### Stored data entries

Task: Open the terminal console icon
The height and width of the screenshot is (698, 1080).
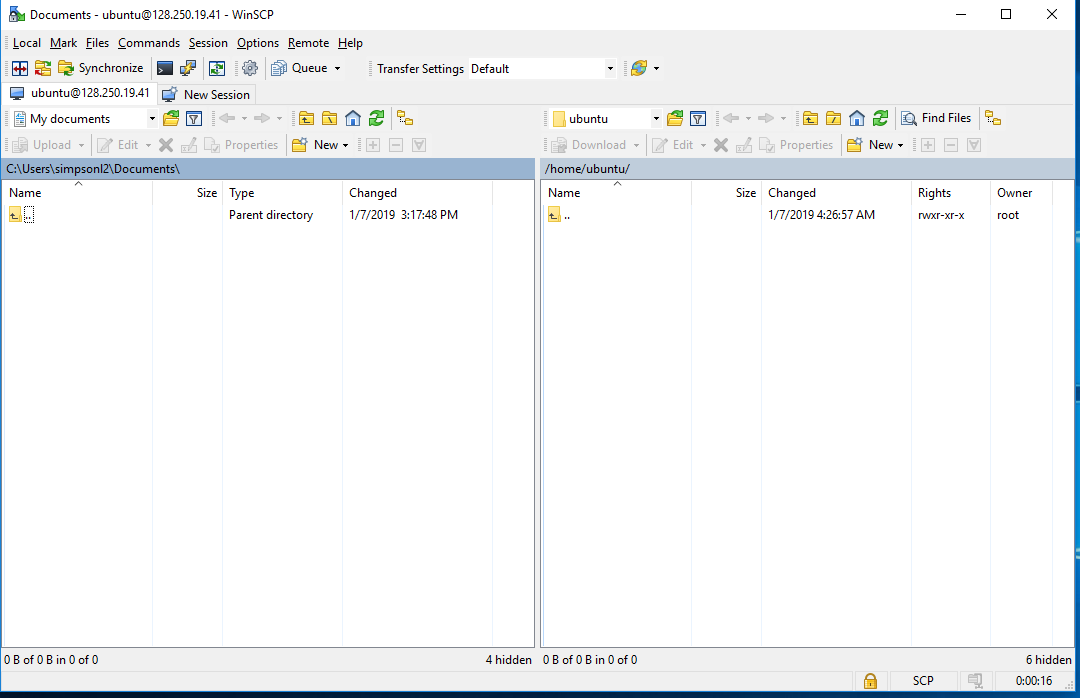Action: point(165,68)
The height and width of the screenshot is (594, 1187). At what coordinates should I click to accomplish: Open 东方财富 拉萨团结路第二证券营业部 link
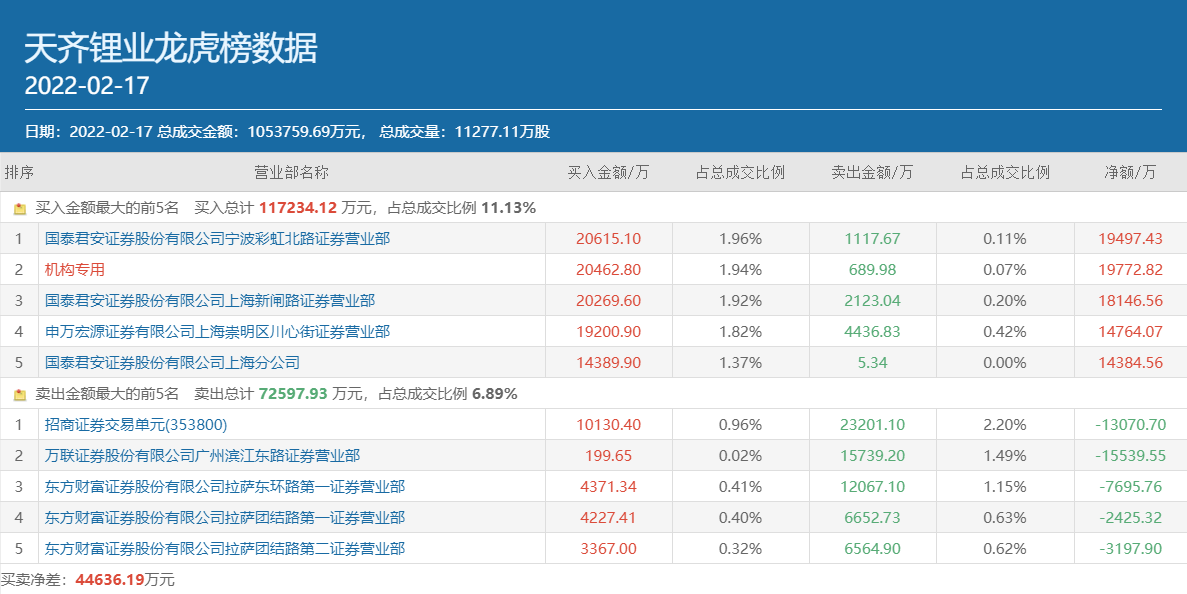tap(225, 549)
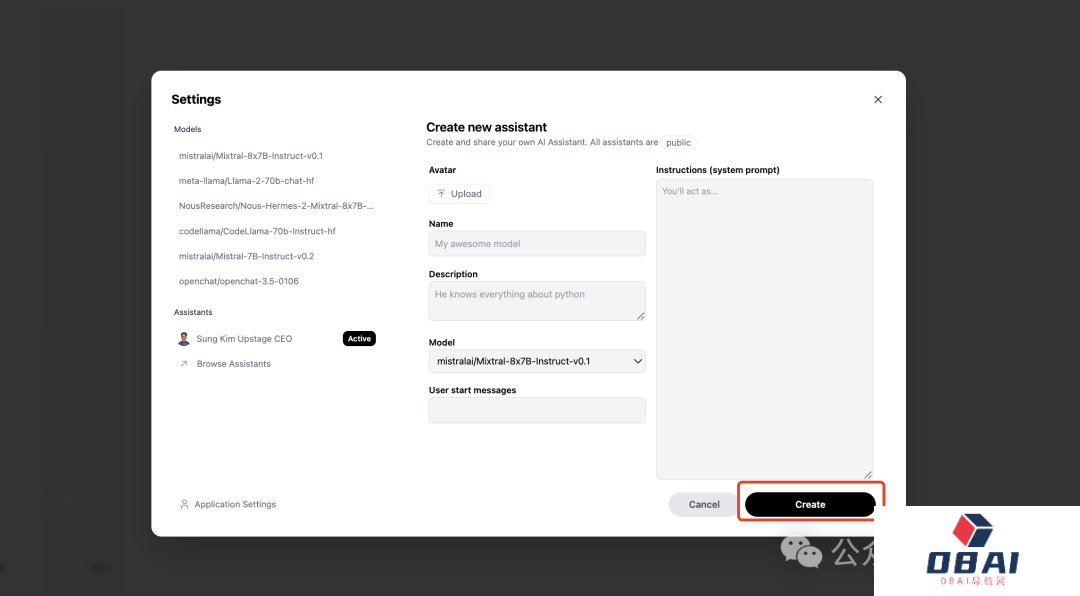Click the Upload avatar button

tap(459, 194)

### What is needed
Reproduce these records exactly, but not the pictures.

### Exercise answer
Task: Open the terminal console icon
The height and width of the screenshot is (698, 1080).
Action: point(165,68)
The height and width of the screenshot is (594, 1187). At what coordinates should I click to accomplish: Open 东方财富 拉萨团结路第二证券营业部 link
tap(225, 549)
Click the Upload avatar button

tap(459, 194)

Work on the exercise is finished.